We just rented a movie and we have 30 days to view it.  It says that once you start watching you must complete it within 48 hours.  I would assume that only 1 person can view this movie and that say if I wanted to also watch this movie that I wouldn't be able to do it.

John


----------



## Ann in Arlington (Oct 27, 2008)

I think. . .we've only done this once so I'm not sure . . . that you can view it as many times as you want in the 48 hours.  But that 48 hours starts when it's downloaded to the device.  We rented a movie and sent it to our Tivo and watched it on our TV together.  I don't think you could send it, even, to two different devices during the 48 hour period.  But I'm not sure about that. . .I didn't try.  It definitely went away on its own when the 48 hours was up.


----------



## VondaZ (Apr 21, 2009)

It's been a while since I have done it, but I am fairly certain that you have 30 days from the date of rental to watch the movie. So if you rent a movie and download it to a device, you have a 30 day window to watch the movie. Once you have started watching the movie, however, you will only have access to it for either 24 or 48 hours, depending on the movie.

You can only download a rental movie to one device. For purchased movies you can only download to two devices. I believe you can stream the movie on other devices in both cases.

Here is the Amazon Video Usage Rules page: http://www.amazon.com/gp/help/customer/display.html/ref=hp_lnav_dyn?ie=UTF8&nodeId=200572830. It doesn't make it absolutely clear that you still have 30 days after downloading to watch the movie, but I am fairly certain that this is how it worked for us when we rented some movies for a trip last year.


----------



## Betsy the Quilter (Oct 27, 2008)

Things seem pretty clear to me. Here are some quotes from the link VondaZ provided that seem pertinent to the questions asked (bolding mine):

'Downloading: You may download videos you rent to one compatible download device, such as Kindle Fire, PC or TiVo box.* Once you have downloaded a rental video to a PC or TiVo, you may not watch it on any other device using the same Amazon.com account.

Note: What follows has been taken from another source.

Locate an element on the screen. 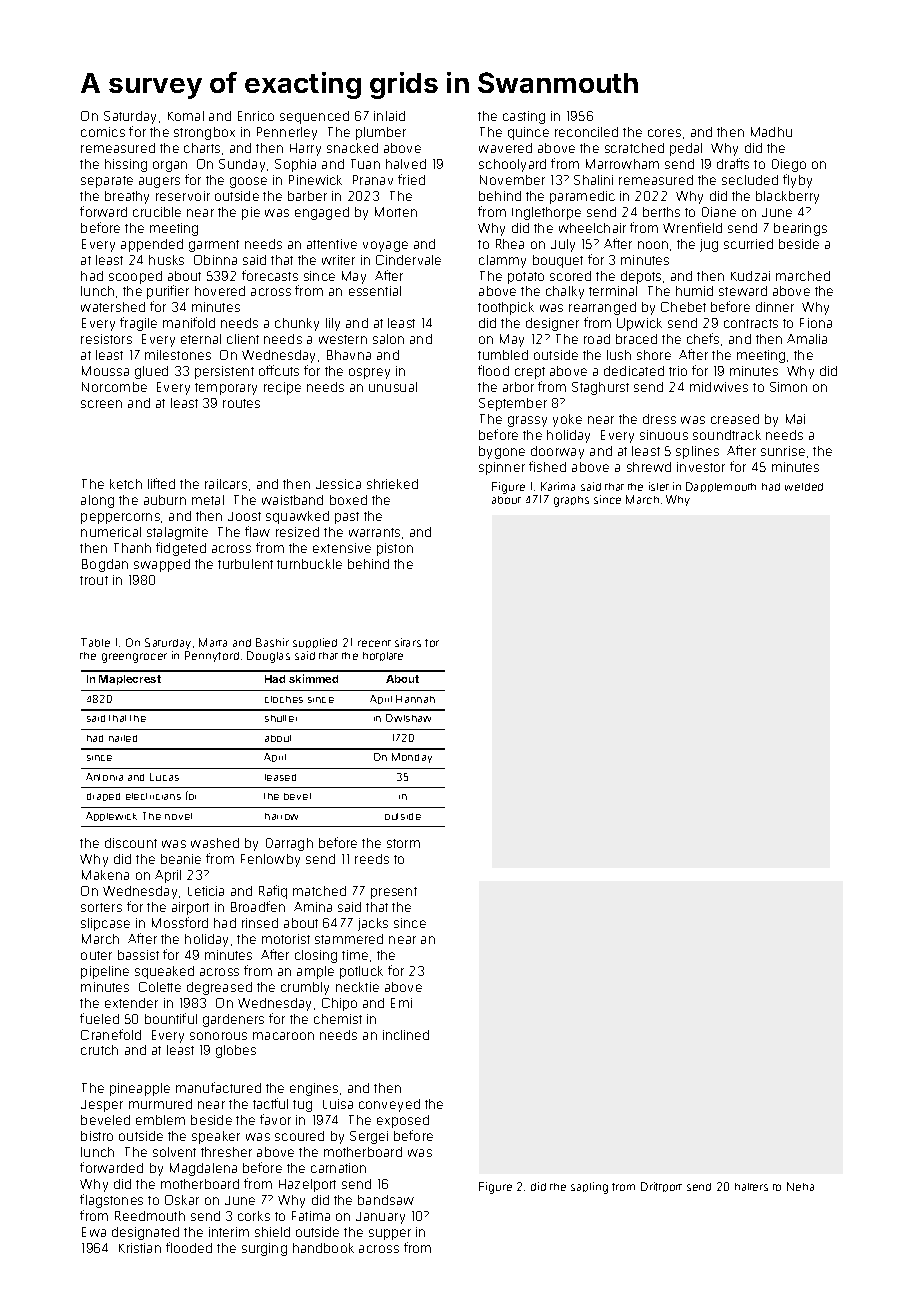 This screenshot has height=1308, width=924. separate is located at coordinates (107, 182).
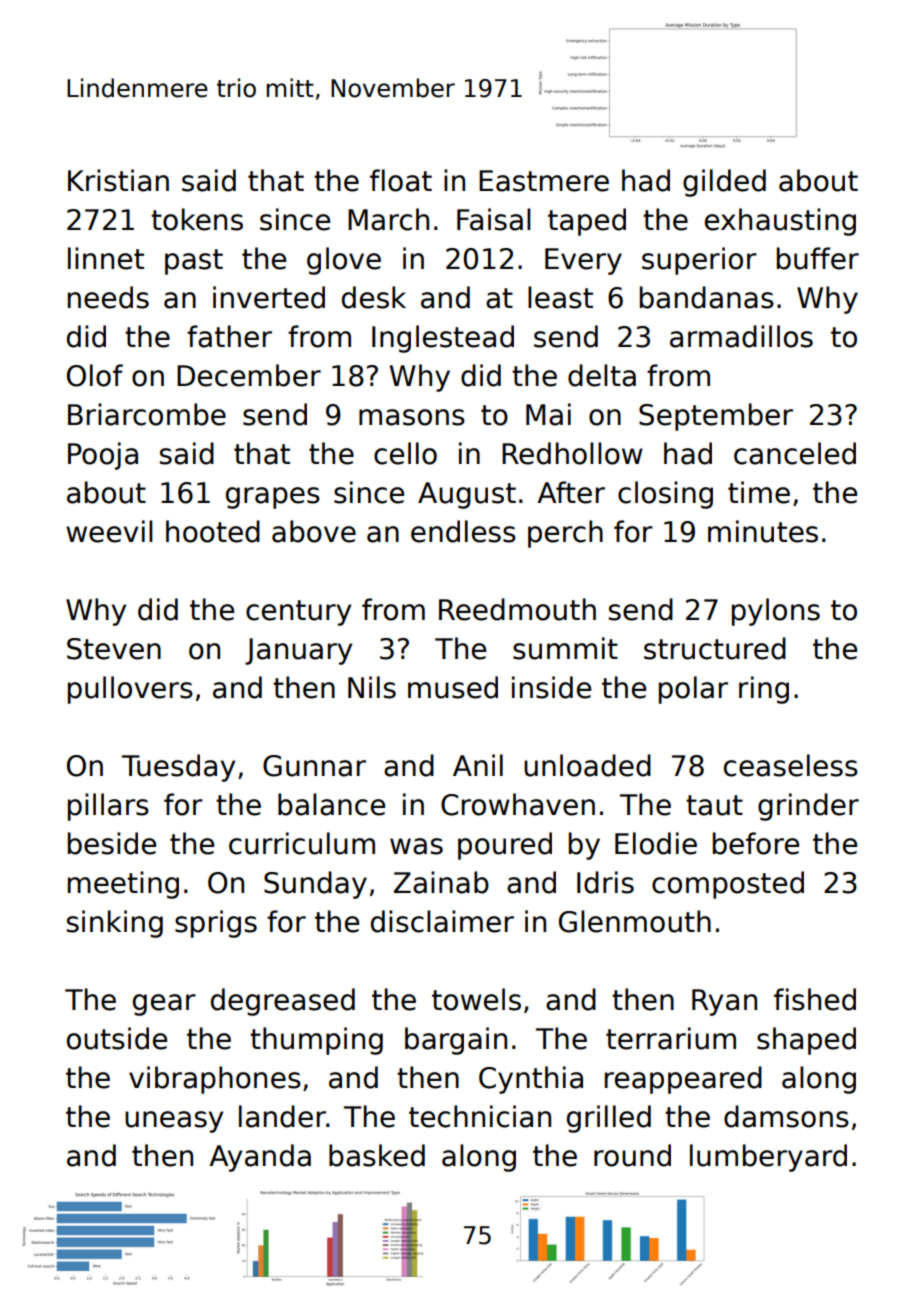  Describe the element at coordinates (741, 336) in the page. I see `armadillos` at that location.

Once you have downloaded a rental video to Kindle Fire, *you may not download that video to another device or simultaneously watch it on more than one device using the same Amazon.com account*.

However, you may start watching a downloaded video on your Kindle Fire and *later stream* that video on another compatible device (as long as it isn't playing simultaneously on more than once device).

Click here for more information on how to download to PCs using the Unbox video player. Click here for more information on how to download to TiVo boxes.

Viewing Period: When you rent a video, your viewing rights are contained within two periods:
You must complete watching rental videos within a window (typically 30 days) from your payment of the rental fee. The length of this window can be found on the detail page or on a link from the detail page, such as the "Learn more about renting and buying" link on website detail pages.

*Once you begin watching the movie or TV show, you must finish watching it within a limited viewing period identified on the detail page (typically 24 or 48 hours)*. *This period begins when you start playback of the video.*


----------



## Michael Cavacini (Aug 2, 2010)

I used a recent special offer and rented a couple movies on my Fire HD. It's a great and affordable service. However, I've never tried it on a TV; sounds like a good idea.


----------



## HappyGuy (Nov 3, 2008)

Don't forget that the Fire HDs have that HDMI port, so you can connect to a flat screen and watch it (providing, of course, that the flat screen has an HDMI port also).


----------



## Ann in Arlington (Oct 27, 2008)

Note that the Fire has a MICRO HDMI port, so you need the proper connector.  We have a regular HDMI wire on our TV and I have ordered an adapter.  Soon as it comes I'll experiment with streaming video through the Fire to the TV and report back.


----------